======== Provided entries

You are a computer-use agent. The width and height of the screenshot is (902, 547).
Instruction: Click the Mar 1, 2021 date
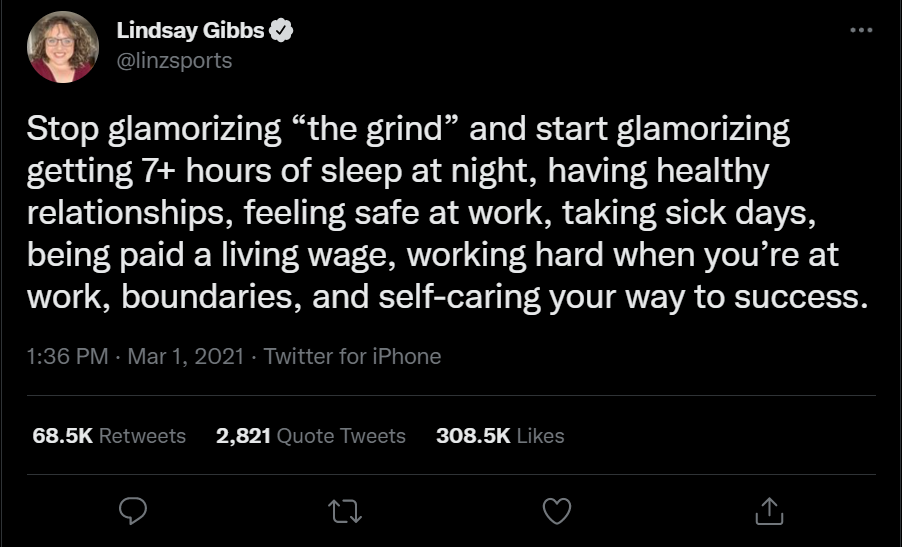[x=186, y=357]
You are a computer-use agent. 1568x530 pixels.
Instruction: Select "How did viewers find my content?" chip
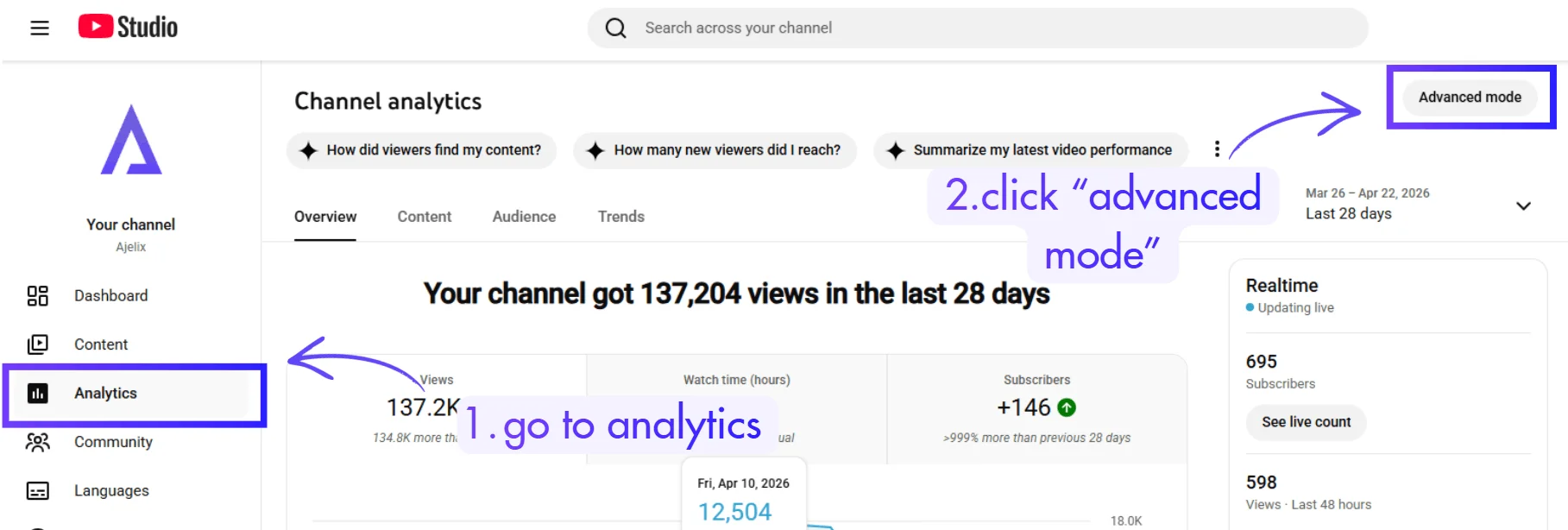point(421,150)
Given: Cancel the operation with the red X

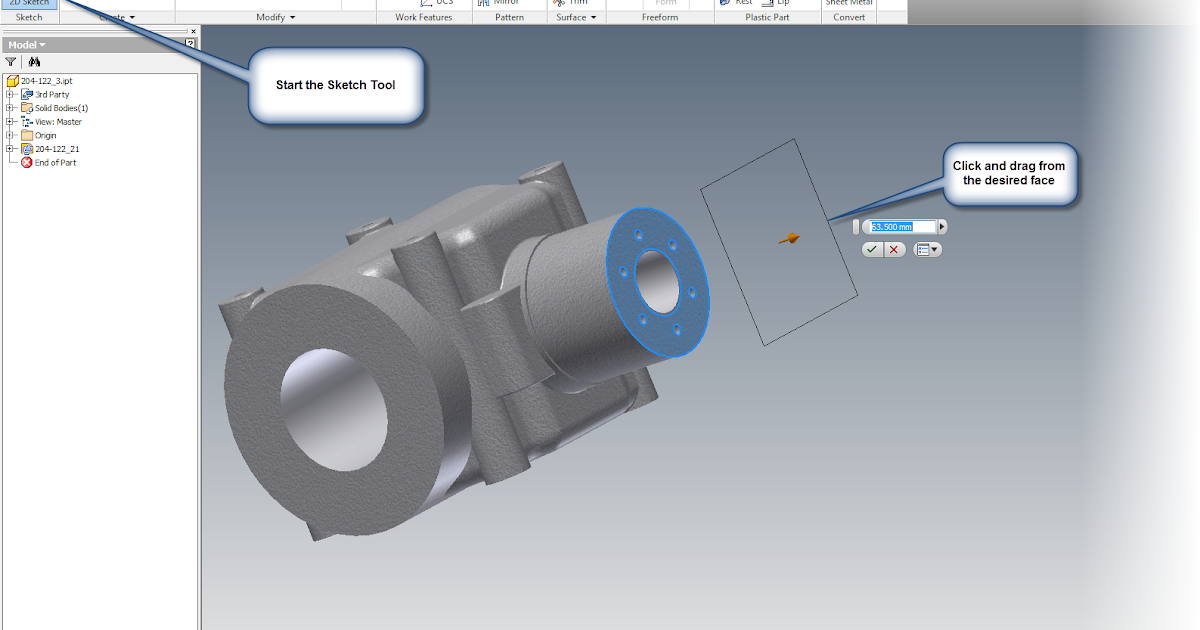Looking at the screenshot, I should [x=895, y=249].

================
======== Provided entries

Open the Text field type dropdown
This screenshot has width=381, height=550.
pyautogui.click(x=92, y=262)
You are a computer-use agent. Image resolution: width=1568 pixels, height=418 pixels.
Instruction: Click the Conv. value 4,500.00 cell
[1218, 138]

================
======== Provided entries

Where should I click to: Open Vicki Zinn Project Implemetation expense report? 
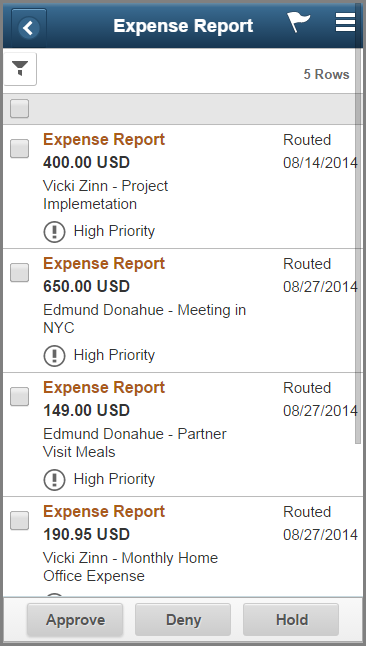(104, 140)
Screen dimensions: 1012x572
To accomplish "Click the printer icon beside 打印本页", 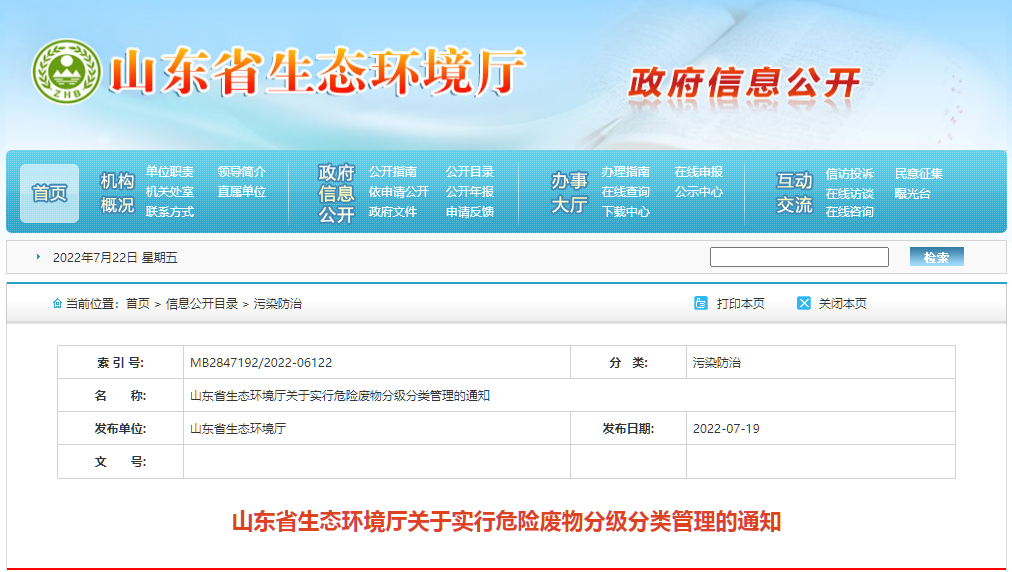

================

▶ Your instructions: What belongs in the answer is each line of the listing that contains the word "agent".

▶ Response area:
You are a computer-use agent. The width and height of the screenshot is (902, 547).
You are a computer-use agent. 1568x530 pixels.
You are a computer-use agent. Image resolution: width=1568 pixels, height=418 pixels.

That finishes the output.